Kate Waller, oboe: I wanted to ask this question after my orchestral workshop today. We spent a lot of time on the solos in Firebird, and we actually watched a video of Stravinsky conducting an orchestra himself and we noticed in one of the solos he took it very fast, but there’s a tradition in some of these solos to take it a lot slower.
So, my question is how do you balance preserving tradition with orchestral playing, and the need to have your own artistic voice and that new sound and innovation?
Ben: It’s a really good question Kate, this is a balancing act as you say because sometimes the most innovative thing you can do is play what’s on the page. Isn’t that weird? That sometimes that is the most revolutionary idea you can come up with because it’s so rare this gets done. On the one hand, as musicians we’re standing on the shoulders of everyone who’s come before us and now thanks to the internet we’re able to dial up basically any performance of the mid-20th century onwards, and hear these forebearers who have blazed the trail.
It comes to the point where music comes from the performer, our job isn’t to get out of the way but it’s to find our own way of expressing what we think the composer wants. This has to be our driver; what do we think the composer is trying to say? How can we make it resonate with us?
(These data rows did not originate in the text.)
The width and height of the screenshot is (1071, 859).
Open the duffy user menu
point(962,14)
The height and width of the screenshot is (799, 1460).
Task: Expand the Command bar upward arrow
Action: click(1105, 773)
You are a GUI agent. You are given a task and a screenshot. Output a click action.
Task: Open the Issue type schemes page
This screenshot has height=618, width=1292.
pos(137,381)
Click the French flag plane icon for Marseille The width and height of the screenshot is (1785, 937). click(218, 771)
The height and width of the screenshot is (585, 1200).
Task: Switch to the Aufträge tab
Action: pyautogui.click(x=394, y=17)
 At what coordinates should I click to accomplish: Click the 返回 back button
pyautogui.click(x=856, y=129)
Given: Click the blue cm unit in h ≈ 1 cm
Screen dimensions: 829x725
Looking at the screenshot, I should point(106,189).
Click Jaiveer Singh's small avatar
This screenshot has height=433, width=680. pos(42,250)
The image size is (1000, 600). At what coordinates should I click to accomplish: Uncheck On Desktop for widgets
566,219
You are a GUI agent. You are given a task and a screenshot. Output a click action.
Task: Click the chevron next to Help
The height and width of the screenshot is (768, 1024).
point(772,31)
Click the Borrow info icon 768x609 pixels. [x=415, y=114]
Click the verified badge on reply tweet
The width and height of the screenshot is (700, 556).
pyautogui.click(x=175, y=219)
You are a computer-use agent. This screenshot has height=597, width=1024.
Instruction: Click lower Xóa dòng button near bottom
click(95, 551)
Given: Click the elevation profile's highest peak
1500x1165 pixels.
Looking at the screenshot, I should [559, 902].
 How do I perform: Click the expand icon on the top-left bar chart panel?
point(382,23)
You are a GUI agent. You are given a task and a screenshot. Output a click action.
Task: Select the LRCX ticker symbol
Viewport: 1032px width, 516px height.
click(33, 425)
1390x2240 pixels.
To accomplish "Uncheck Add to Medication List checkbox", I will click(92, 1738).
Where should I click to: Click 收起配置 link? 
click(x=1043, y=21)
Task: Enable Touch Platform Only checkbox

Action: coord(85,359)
I think that’s what the great artists have all done, somehow connected so strongly with the music that it tells their story as well as the composer’s story.
That’s the balance, but don’t underestimate how powerful it can be to try doing those marked tempos on the page and seeing what it’s like.
Nadia Barrow, cello: What’s the biggest difference between conducting a youth orchestra versus a more established professional orchestra?
I think in a youth orchestra you’ve got more time with them and it’s much more important to be a pedagogue and explain why you’re making a decision. With professional orchestras having short rehearsal times you don’t unpack it with the players, and they won’t necessarily understand the motivations behind the choices. Whereas, you can do that in a youth orchestra and it’s a much more interesting journey because everybody is learning the piece and you can establish good habits of ensemble playing.
It’s a total gamechanger having the experience of youthful enthusiasm and energy, it opens up lots of opportunities with the music.
Noah Lawrence, cello: You mentioned how important it is for us to form a musical taste, I was wondering how you would go about forming that taste but also how we could continue to develop it?
This is a really important point I’d like to make because it’s not even just musical taste, it’s an artistic taste. It’s establishing what you love about art, and that can be developed by reading, going to an art gallery, going to the theatre, any of these abstract art forms can inform our own choices as musicians.
Ultimately, music is our medium for expression so obviously the go-to for us is listening; what are the pieces we like? Who are our heroes? We do this already, but I don’t think we understand how important it is in terms of where we will end up as musicians, and the choices we make to get us there. There’s also this concept of not being frustrated that you can’t do all the things you want to do now, because with work that will come. Having this rich, broad, artistic experience is the key to developing your own taste.
On a closing note, the future of music has never been more in our hands than it is now, so it’s up to us to connect great music with people. That’s our job and we should never stop doing that.